A cylinder at the side of some packaged items caught her eye. As she pulled it out, she wondered for a moment what she held.

“Of course,” she said finally. “This is an old phonograph record. I doubt there’s even a machine around that can play it.”

“Probably the newest gadget of its day,” Brad said. “If we put the latest CD in a time capsule today, I doubt there’d be an antiquated computer around in the year 2104 that could retrieve the information on it, either.”

“By 2104 I imagine most machines will be obsolete. We’ll all have a computer chip in our brains to store information.”

“Well, at least it’s good to know I’ll still have a job,” he said.

“You sure?”

“Someone’s going to have to insert that computer chip.”

“Unless they have a robot doing it.”

“Oh, great. Just what I needed to hear. Four years of premed, four years of medical school, four years of residency and now I can look forward to being replaced by a robot.”

She chuckled.

After a click of keys he announced, “I’ve entered it as phonograph record of cylinder shape and indeterminate age. What’s next?”

“The newspapers.” She quickly counted them. “There are sixteen here, randomly selected it appears from the two years before the capsule’s burial.”

As she started to rearrange them in chronological order, she found one with the same date as the time capsule’s interment. The lead story was the fact that it was being buried that day. But what caught Emily’s attention was the headline immediately below that one. She grew quiet as she read the story.
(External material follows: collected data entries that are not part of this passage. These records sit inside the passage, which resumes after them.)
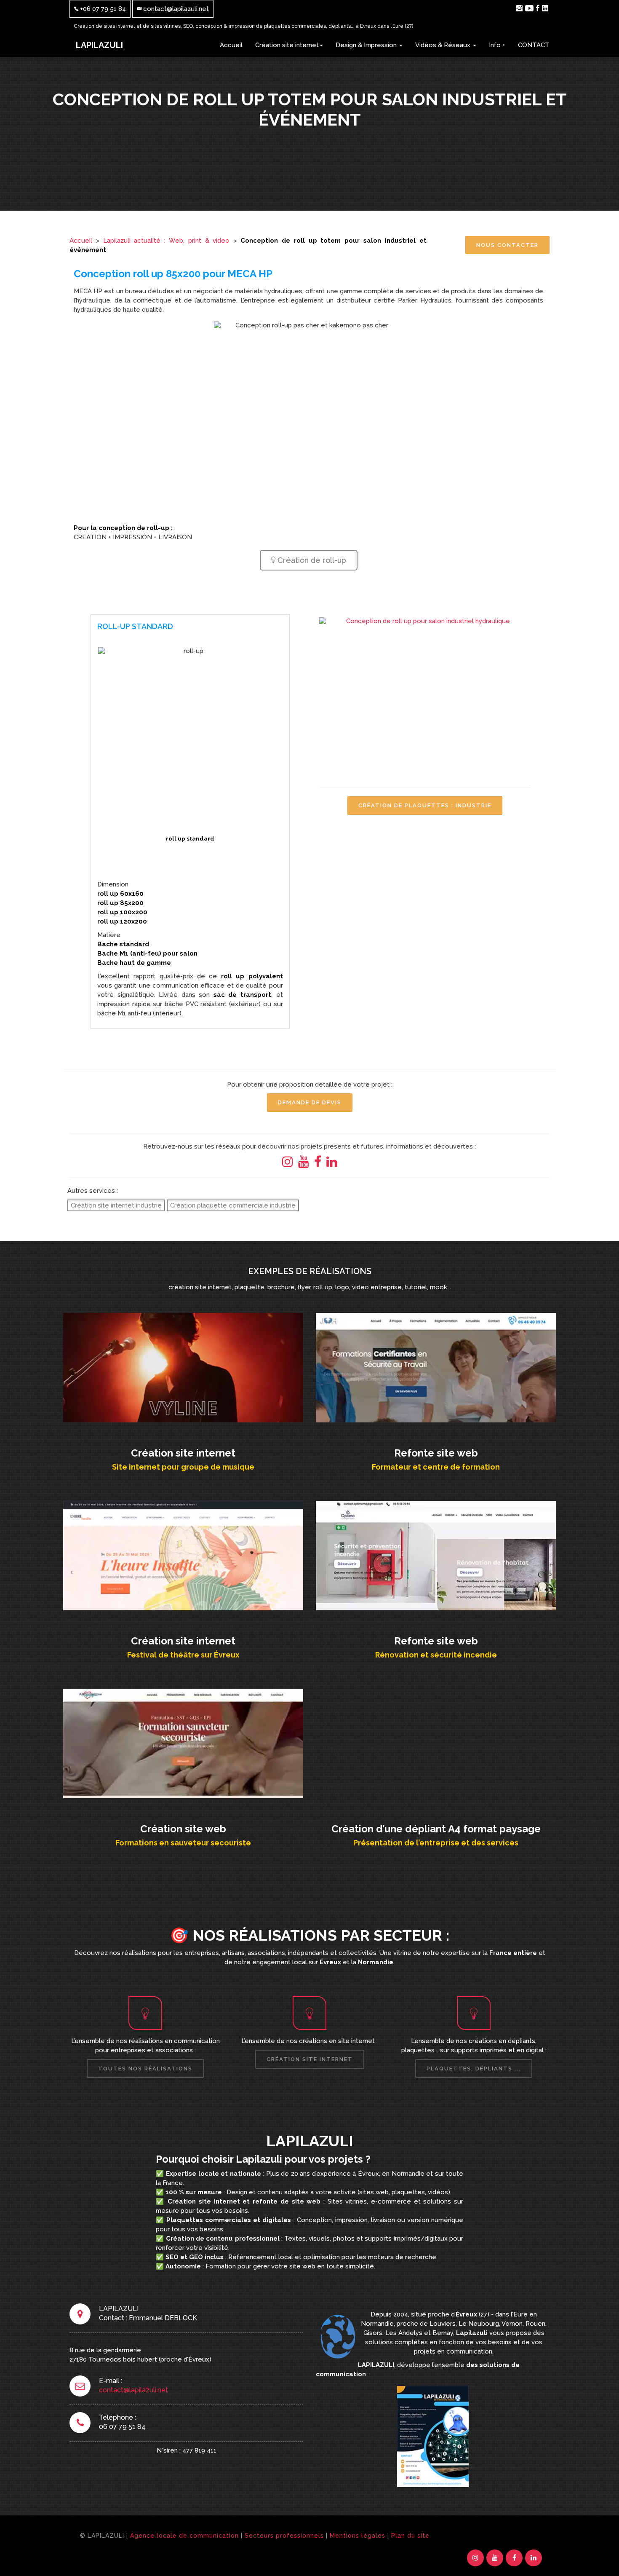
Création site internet (287, 45)
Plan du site (410, 2535)
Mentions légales (357, 2535)
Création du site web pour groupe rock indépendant (183, 1365)
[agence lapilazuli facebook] (538, 8)
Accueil (231, 45)
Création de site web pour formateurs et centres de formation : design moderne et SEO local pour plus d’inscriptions (436, 1371)
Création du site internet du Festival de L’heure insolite (183, 1553)
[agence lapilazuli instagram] (519, 8)
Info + (497, 45)
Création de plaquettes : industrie (424, 805)
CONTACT (534, 45)
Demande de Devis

“What’s wrong?” Brad asked after a moment.

She looked up, only realizing then that she’d been frowning.

“An article in this newspaper reports that a day before the time capsule’s burial, five members of a local family died when a houseguest went insane and set fire to their home.”

“The article actually uses the word insane?” Brad asked.

“Must not have been considered politically incorrect in those days. The family’s six-year-old boy awakened to the smell of smoke and saw the drapes in flames. The houseguest was throwing lit candles and crying hysterically about demons. He fled the house to get help, but returned too late. The houseguest as well as the rest of his family had perished.”

“That article has upset you.”

His voice had grown gentle. When her eyes rose to his, she saw the concern on his face.